Disrespecting a lay witness is displeasing to jurors. Jurors relate more to lay witnesses than to anyone else in the Courtroom. They are the people most “like” the jurors. Even if the witness is dishonest, shifty, and generally the type of individual people don't want to meet in a dark alley, the lawyer should treat the witness with ordinary courtesy. The lawyer can be outraged by the witness's conduct and still treat the witness with humanity. Lawyers who do so are considered more professional by the jurors; their credibility is increased.

Other ways in which the attorney disrespects witnesses are more subtle, yet highly distasteful to jurors. Failing to listen closely to a witness's answers and thus ask questions which are repetitive or don't take the witness's response into account, turns jurors off. Failing to acknowledge the witness's answer in some way, finds disfavor with jurors.

Listening attentively to witness testimony and factoring the response into the lawyer's next question or line of questioning is just plain good lawyering, in addition to resonating well with jurors. Acknowledging a witness's answer with a head nod, for example, or “uh-huh” response signals to the jurors that someone like them (a lay person) is important enough to listen to fully, thereby upping the lawyer in the jurors' esteem.

5) Sudden changes in demeanor

To the jurors, a trial is serious business. Lives, reputations, money and more are at stake. The lawyer who turns to opposing counsel during a break and cracks a joke, or engages in anything more than perfunctory civilities with opposing counsel, is immediately suspect in the jurors' eyes. Jurors may figure out, intellectually, that lawyers know each other, that they may have a relationship other than the one ongoing in the courtroom, but emotionally, jurors have trouble with that. Jurors are most comfortable with the lawyers maintaining their position as “polite enemies” towards each other. Jurors expect lawyers to be civil towards each other, but not to engage in interaction other than that necessary for the smooth proceeding of the trial.

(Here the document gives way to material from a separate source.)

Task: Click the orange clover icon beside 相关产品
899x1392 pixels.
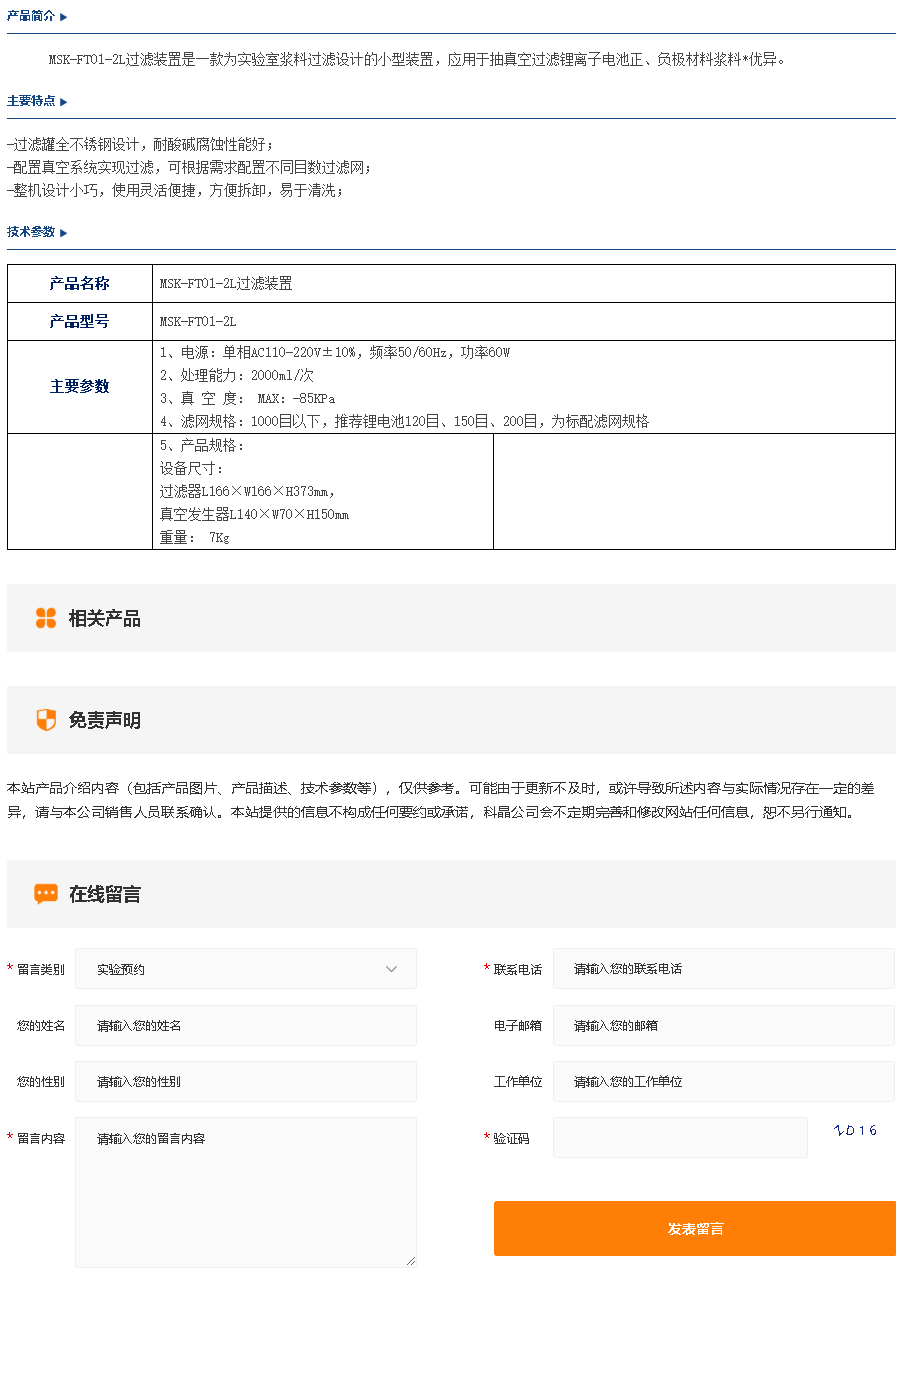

Similarly, the lawyer is who is serious, dedicated and determined in the courtroom, but who is heard laughing with colleagues in the corridor, or engaging in an animated discussion about golf scores on a cellphone, will find his or her credibility plummets. The lawyer who reads the paper inside the courtroom, or anything else that doesn't look like a trial brief, loses credibility. Yes, jurors are aware that lawyers have a life outside the confines of the courtroom, but they don't want to know about it. Their lives, during the time they are on the jury, are first and foremost about that trial. Jurors favor lawyers who appear to have the same dedication.

Jurors' impressions of lawyers during the trial are intimately tied to the verdict. That being said, good presentation skills do not compensate for inadequate lawyering skills. To win and win consistently, you must have both.